EXERCISE GOAL.
Retype every entry in its entirety, without alteration.

PROVIDED RECORDS.
**********
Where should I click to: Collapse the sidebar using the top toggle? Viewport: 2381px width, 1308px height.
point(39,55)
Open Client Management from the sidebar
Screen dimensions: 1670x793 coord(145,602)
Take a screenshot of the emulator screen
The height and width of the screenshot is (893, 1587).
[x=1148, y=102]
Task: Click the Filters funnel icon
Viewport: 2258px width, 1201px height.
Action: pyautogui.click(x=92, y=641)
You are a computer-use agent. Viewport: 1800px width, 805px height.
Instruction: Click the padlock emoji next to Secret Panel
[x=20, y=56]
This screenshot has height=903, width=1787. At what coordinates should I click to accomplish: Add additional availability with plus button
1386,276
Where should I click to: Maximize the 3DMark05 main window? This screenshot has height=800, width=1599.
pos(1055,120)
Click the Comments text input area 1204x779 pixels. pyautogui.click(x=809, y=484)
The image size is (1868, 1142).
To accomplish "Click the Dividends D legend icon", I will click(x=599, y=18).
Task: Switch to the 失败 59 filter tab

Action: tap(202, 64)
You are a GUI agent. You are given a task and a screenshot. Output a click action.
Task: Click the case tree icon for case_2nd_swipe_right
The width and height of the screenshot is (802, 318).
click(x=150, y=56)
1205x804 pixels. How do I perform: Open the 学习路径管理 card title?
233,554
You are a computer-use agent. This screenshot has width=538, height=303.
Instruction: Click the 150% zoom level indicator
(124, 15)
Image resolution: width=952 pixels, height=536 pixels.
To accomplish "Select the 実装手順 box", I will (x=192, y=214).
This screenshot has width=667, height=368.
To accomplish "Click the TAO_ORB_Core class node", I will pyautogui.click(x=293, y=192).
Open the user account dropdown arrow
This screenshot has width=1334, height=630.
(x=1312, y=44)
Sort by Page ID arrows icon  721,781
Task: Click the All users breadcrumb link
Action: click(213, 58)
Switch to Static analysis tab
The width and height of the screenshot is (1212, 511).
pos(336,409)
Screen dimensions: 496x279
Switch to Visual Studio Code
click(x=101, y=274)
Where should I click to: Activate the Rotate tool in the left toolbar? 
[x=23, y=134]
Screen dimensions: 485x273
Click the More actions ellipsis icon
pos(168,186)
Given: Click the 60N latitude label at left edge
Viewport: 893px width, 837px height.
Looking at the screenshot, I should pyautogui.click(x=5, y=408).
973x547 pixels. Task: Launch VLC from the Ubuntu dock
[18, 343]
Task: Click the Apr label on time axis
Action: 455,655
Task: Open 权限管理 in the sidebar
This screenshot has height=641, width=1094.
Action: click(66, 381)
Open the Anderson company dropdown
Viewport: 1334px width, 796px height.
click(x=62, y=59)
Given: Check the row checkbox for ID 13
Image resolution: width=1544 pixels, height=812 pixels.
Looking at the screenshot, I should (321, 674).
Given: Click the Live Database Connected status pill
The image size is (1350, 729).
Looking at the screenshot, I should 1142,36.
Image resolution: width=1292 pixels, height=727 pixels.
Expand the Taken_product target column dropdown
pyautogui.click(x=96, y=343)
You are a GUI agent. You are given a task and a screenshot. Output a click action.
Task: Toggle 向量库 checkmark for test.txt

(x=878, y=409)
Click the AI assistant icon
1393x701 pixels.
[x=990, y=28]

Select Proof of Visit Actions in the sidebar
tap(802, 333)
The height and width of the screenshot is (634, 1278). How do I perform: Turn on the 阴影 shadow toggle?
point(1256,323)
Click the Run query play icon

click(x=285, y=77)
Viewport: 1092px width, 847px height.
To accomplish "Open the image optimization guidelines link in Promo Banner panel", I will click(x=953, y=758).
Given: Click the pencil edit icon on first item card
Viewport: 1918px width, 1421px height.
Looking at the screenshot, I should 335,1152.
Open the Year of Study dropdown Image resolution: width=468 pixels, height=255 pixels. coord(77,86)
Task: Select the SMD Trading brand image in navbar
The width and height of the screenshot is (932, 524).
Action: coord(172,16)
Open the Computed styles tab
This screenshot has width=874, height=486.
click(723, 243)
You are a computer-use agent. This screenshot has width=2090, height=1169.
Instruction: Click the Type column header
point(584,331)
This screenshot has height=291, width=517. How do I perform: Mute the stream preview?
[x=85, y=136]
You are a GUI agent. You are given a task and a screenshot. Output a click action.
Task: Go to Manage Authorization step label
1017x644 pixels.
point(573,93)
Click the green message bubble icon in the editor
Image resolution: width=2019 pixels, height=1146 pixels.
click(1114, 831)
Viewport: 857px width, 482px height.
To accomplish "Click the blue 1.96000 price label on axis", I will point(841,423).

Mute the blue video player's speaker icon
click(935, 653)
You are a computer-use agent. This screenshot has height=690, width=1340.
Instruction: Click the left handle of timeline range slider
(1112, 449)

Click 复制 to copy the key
**********
TASK RESPONSE.
Where should I click to: Collapse the sidebar using the top toggle? Viewport: 2381px width, 1308px height.
point(39,55)
Open Client Management from the sidebar
Screen dimensions: 1670x793 coord(145,602)
Take a screenshot of the emulator screen
The height and width of the screenshot is (893, 1587).
[x=1148, y=102]
Task: Click the Filters funnel icon
Viewport: 2258px width, 1201px height.
Action: pyautogui.click(x=92, y=641)
You are a computer-use agent. Viewport: 1800px width, 805px height.
Instruction: Click the padlock emoji next to Secret Panel
[x=20, y=56]
This screenshot has height=903, width=1787. At what coordinates should I click to accomplish: Add additional availability with plus button
1386,276
Where should I click to: Maximize the 3DMark05 main window? This screenshot has height=800, width=1599.
pos(1055,120)
Click the Comments text input area 1204x779 pixels. pyautogui.click(x=809, y=484)
The image size is (1868, 1142).
To accomplish "Click the Dividends D legend icon", I will click(x=599, y=18).
Task: Switch to the 失败 59 filter tab

Action: tap(202, 64)
You are a GUI agent. You are given a task and a screenshot. Output a click action.
Task: Click the case tree icon for case_2nd_swipe_right
The width and height of the screenshot is (802, 318).
click(x=150, y=56)
1205x804 pixels. How do I perform: Open the 学习路径管理 card title?
233,554
You are a computer-use agent. This screenshot has width=538, height=303.
Instruction: Click the 150% zoom level indicator
(124, 15)
Image resolution: width=952 pixels, height=536 pixels.
To accomplish "Select the 実装手順 box", I will (x=192, y=214).
This screenshot has width=667, height=368.
To accomplish "Click the TAO_ORB_Core class node", I will pyautogui.click(x=293, y=192).
Open the user account dropdown arrow
This screenshot has width=1334, height=630.
(x=1312, y=44)
Sort by Page ID arrows icon  721,781
Task: Click the All users breadcrumb link
Action: click(213, 58)
Switch to Static analysis tab
The width and height of the screenshot is (1212, 511).
pos(336,409)
Screen dimensions: 496x279
Switch to Visual Studio Code
click(x=101, y=274)
Where should I click to: Activate the Rotate tool in the left toolbar? 
[x=23, y=134]
Screen dimensions: 485x273
Click the More actions ellipsis icon
pos(168,186)
Given: Click the 60N latitude label at left edge
Viewport: 893px width, 837px height.
Looking at the screenshot, I should pyautogui.click(x=5, y=408).
973x547 pixels. Task: Launch VLC from the Ubuntu dock
[18, 343]
Task: Click the Apr label on time axis
Action: 455,655
Task: Open 权限管理 in the sidebar
This screenshot has height=641, width=1094.
Action: click(66, 381)
Open the Anderson company dropdown
Viewport: 1334px width, 796px height.
click(x=62, y=59)
Given: Check the row checkbox for ID 13
Image resolution: width=1544 pixels, height=812 pixels.
Looking at the screenshot, I should (321, 674).
Given: Click the Live Database Connected status pill
The image size is (1350, 729).
Looking at the screenshot, I should 1142,36.
Image resolution: width=1292 pixels, height=727 pixels.
Expand the Taken_product target column dropdown
pyautogui.click(x=96, y=343)
You are a GUI agent. You are given a task and a screenshot. Output a click action.
Task: Toggle 向量库 checkmark for test.txt

(x=878, y=409)
Click the AI assistant icon
1393x701 pixels.
[x=990, y=28]

Select Proof of Visit Actions in the sidebar
tap(802, 333)
The height and width of the screenshot is (634, 1278). How do I perform: Turn on the 阴影 shadow toggle?
point(1256,323)
Click the Run query play icon

click(x=285, y=77)
Viewport: 1092px width, 847px height.
To accomplish "Open the image optimization guidelines link in Promo Banner panel", I will click(x=953, y=758).
Given: Click the pencil edit icon on first item card
Viewport: 1918px width, 1421px height.
Looking at the screenshot, I should 335,1152.
Open the Year of Study dropdown Image resolution: width=468 pixels, height=255 pixels. coord(77,86)
Task: Select the SMD Trading brand image in navbar
The width and height of the screenshot is (932, 524).
Action: coord(172,16)
Open the Computed styles tab
This screenshot has width=874, height=486.
click(723, 243)
You are a computer-use agent. This screenshot has width=2090, height=1169.
Instruction: Click the Type column header
point(584,331)
This screenshot has height=291, width=517. How do I perform: Mute the stream preview?
[x=85, y=136]
You are a GUI agent. You are given a task and a screenshot. Output a click action.
Task: Go to Manage Authorization step label
1017x644 pixels.
point(573,93)
Click the green message bubble icon in the editor
Image resolution: width=2019 pixels, height=1146 pixels.
click(1114, 831)
Viewport: 857px width, 482px height.
To accomplish "Click the blue 1.96000 price label on axis", I will point(841,423).

Mute the blue video player's speaker icon
click(935, 653)
You are a computer-use agent. This screenshot has height=690, width=1340.
Instruction: Click the left handle of timeline range slider
(1112, 449)

Click 复制 to copy the key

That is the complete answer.